We actively unite sustainable ventures with artful creation around many areas of our reserve. These are some of our bottle walls, which not only serve to repurpose glass bottles, but offer a beautiful array of colors to the rooms when reflecting the incoming natural light.
This is one of the nice reusable bags we had received at a local store, after legislation regulating plastic use was enacted in Colombia in 2016. Due to the large amount of plastic waste ending up in surrounding water bodies, Colombia has banned all plastic bags smaller than 30×30 cm, and placed a small charge on others that can still be purchased in stores (with a plan set to increase the tax each year until 2020).
By the middle of 2018, this initiative had served to decrease plastic bag consumption by 35%, and raised around $4 million in taxes [see articles below]. Success from these efforts is spurring other similar initiatives and will hopefully continue to drive progress toward mitigating damage from plastic moving on.
More on Colombia’s Plastic Initiatives:
The lodge actively takes extraordinary measures toward sustainable and low-impact efforts. Much of the site construction, alone, serves as an exhibition of innovative and deeply thoughtful design. These are the lodge’s primary suites, which are not only beautiful, but use creative structure re-use as well.

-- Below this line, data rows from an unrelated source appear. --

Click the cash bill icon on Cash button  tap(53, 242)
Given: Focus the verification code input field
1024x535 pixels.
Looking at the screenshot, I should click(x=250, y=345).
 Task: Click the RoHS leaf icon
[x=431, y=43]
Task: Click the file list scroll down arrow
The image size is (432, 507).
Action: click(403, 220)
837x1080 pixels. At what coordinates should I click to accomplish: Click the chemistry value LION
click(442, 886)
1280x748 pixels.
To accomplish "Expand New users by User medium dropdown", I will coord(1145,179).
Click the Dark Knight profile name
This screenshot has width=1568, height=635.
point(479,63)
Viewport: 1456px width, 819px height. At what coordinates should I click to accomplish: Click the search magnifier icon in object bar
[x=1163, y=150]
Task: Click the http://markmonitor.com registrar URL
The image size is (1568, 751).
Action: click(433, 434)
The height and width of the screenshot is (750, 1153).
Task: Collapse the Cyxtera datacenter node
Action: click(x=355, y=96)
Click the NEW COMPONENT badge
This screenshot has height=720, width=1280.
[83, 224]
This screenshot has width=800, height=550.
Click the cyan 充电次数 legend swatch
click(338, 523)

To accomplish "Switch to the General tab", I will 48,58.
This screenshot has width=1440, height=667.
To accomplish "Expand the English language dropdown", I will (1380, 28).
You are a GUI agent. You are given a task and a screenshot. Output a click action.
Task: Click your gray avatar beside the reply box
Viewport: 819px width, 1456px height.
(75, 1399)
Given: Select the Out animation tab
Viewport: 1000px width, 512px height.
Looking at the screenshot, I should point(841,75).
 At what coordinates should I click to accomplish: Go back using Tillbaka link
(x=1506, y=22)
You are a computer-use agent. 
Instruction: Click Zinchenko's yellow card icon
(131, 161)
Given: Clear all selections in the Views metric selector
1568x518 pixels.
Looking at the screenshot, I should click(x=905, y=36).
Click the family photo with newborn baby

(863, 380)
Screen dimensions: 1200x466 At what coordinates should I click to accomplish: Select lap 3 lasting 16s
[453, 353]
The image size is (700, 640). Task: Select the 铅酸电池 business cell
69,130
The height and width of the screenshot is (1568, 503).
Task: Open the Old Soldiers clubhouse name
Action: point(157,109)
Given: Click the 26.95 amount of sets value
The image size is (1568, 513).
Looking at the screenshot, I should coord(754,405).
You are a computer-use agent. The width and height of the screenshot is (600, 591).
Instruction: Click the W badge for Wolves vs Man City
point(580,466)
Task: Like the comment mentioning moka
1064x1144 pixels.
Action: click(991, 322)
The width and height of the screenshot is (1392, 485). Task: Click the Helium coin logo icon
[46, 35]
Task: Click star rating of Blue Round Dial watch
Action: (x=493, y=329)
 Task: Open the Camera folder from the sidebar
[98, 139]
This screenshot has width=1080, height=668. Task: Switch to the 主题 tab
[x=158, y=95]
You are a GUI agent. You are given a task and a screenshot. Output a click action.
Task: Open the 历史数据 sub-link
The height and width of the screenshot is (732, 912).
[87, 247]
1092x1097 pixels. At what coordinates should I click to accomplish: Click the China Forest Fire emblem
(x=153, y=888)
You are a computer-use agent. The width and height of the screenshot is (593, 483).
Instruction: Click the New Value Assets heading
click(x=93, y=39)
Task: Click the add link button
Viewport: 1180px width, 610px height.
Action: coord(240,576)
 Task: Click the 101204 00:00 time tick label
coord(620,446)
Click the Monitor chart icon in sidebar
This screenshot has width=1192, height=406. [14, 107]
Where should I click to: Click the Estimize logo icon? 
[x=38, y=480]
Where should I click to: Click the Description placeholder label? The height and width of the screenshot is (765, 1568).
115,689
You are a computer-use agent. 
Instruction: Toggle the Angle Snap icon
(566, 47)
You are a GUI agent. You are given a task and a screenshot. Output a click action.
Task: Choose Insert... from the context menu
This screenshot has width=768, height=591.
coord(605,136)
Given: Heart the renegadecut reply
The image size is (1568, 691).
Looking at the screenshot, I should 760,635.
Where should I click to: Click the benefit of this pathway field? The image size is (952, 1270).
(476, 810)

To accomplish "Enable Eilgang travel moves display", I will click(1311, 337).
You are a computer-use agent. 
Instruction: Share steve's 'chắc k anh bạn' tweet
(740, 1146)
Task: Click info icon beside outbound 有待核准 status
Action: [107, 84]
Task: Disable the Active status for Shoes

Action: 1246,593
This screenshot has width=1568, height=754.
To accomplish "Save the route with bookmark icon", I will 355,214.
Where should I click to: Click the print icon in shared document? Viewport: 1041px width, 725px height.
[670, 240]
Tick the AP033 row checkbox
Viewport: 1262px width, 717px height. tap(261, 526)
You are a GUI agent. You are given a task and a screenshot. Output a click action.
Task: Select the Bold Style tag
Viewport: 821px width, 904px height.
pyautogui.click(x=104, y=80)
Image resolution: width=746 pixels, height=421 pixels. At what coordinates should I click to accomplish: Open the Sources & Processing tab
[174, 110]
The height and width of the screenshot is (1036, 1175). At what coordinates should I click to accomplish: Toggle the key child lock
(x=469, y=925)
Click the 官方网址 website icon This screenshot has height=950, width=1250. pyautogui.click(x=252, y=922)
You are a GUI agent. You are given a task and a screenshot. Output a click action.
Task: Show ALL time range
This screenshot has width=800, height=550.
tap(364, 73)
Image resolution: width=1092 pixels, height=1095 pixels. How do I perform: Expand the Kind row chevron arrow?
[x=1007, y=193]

Each room is made from a single reclaimed shipping container, which can be seen clearly in the last image. Several other buildings at the lodge can be seen using the same feature, as well as utilizing old blue jean pants within the walls as insulation material.
We gather and crush glass bottles into the size and shapes of sand and gravel, in order to utilize the pieces as an aggregate in cement for paving the resort and other construction purposes. Not only does this serve to recycle materials and save on resources, the glass pieces offer a hint of shine to the concrete.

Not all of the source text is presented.